Detalhes da tarefa — Reproduza a passagem do excerto começando em "As associações ambientalistas" e terminando em "Ferreira, da Zero.", substituindo "Montijo" por "Alcochete".

As associações ambientalistas que mais se têm pronunciado sobre a intenção de instalar um aeroporto no Montijo mostram-se estupefactas com as notícias divulgadas esta quarta-feira, de que o Governo pretende acabar com a Avaliação Ambiental Estratégica (AAE) em curso e entregar uma nova ao Laboratório Nacional de Engenharia Civil (LNEC), ao mesmo tempo que diz que quer começar com as obras no Montijo daqui a cerca de um ano. “Nem sei o que hei-de dizer”, admite Domingos Leitão, da Sociedade Portuguesa para o Estudo das Aves (SPEA). “É preciso esclarecer primeiro qual é o teor desta decisão”, diz Francisco Ferreira, da Zero.

As duas associações, outras seis que as acompanham numa acção que interpuseram em tribunal pedindo a nulidade da Declaração de Impacto Ambiental (DIA) para a instalação de um aeroporto civil no Montijo, e a Quercus estavam a preparar uma declaração conjunta que deve ser divulgada ainda esta noite, mas, para já, dizem precisar de mais informações. Porque o que veio a público, dizem, é pouco esclarecedor.

Material fornecido —
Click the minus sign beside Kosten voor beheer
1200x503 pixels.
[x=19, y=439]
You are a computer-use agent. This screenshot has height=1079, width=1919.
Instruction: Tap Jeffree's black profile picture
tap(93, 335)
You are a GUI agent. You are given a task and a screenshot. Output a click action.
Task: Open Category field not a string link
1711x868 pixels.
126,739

--

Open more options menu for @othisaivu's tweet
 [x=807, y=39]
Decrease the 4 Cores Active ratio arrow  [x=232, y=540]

==

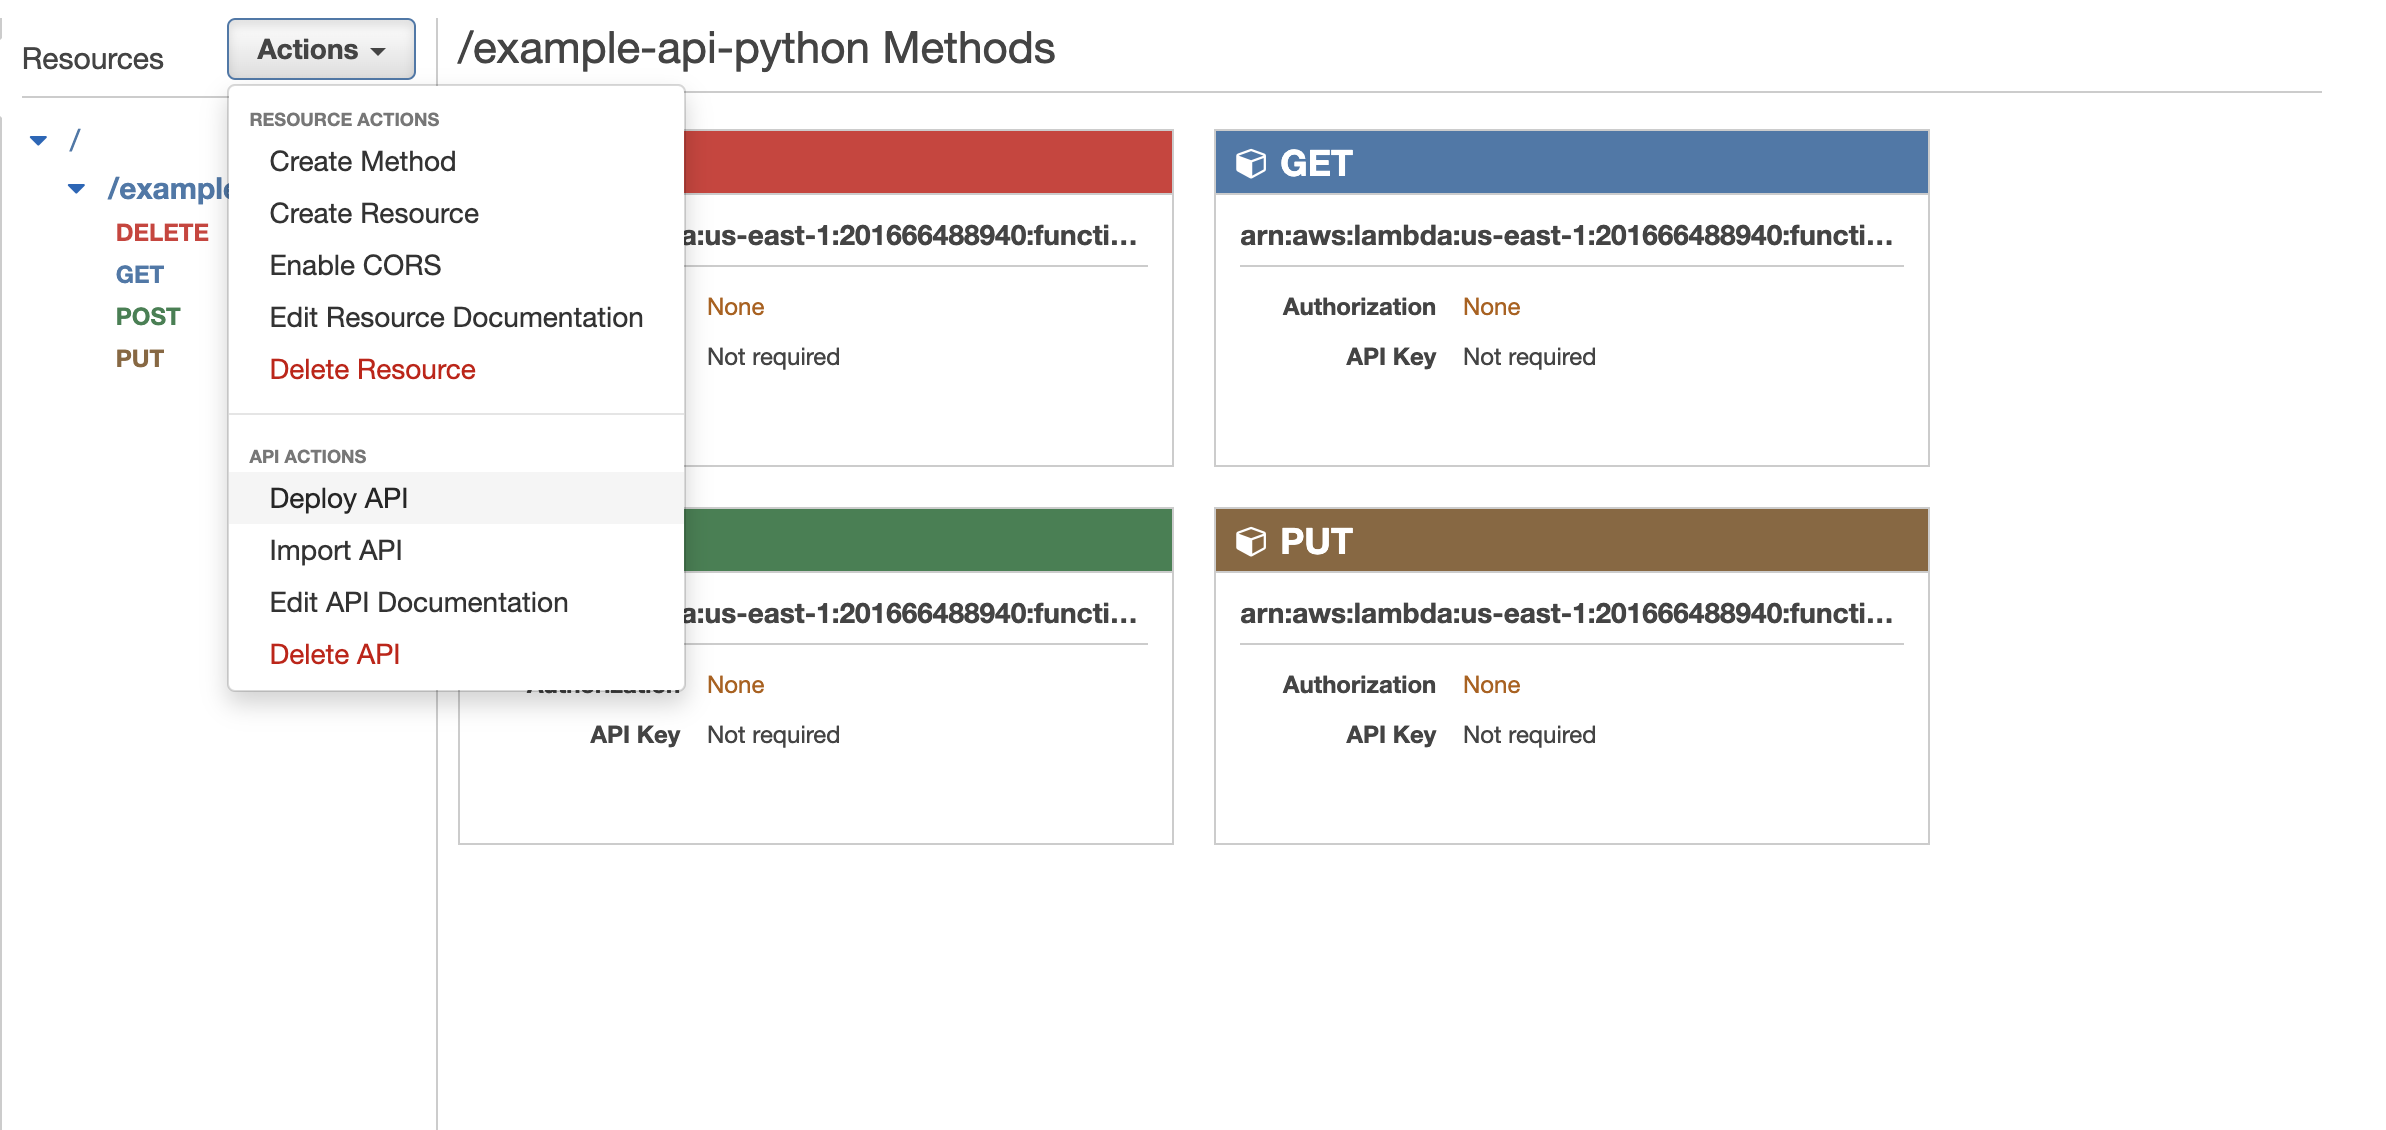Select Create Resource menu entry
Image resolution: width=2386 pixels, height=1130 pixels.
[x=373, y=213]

Resultado —
As associações ambientalistas que mais se têm pronunciado sobre a intenção de instalar um aeroporto no Alcochete mostram-se estupefactas com as notícias divulgadas esta quarta-feira, de que o Governo pretende acabar com a Avaliação Ambiental Estratégica (AAE) em curso e entregar uma nova ao Laboratório Nacional de Engenharia Civil (LNEC), ao mesmo tempo que diz que quer começar com as obras no Alcochete daqui a cerca de um ano. “Nem sei o que hei-de dizer”, admite Domingos Leitão, da Sociedade Portuguesa para o Estudo das Aves (SPEA). “É preciso esclarecer primeiro qual é o teor desta decisão”, diz Francisco Ferreira, da Zero.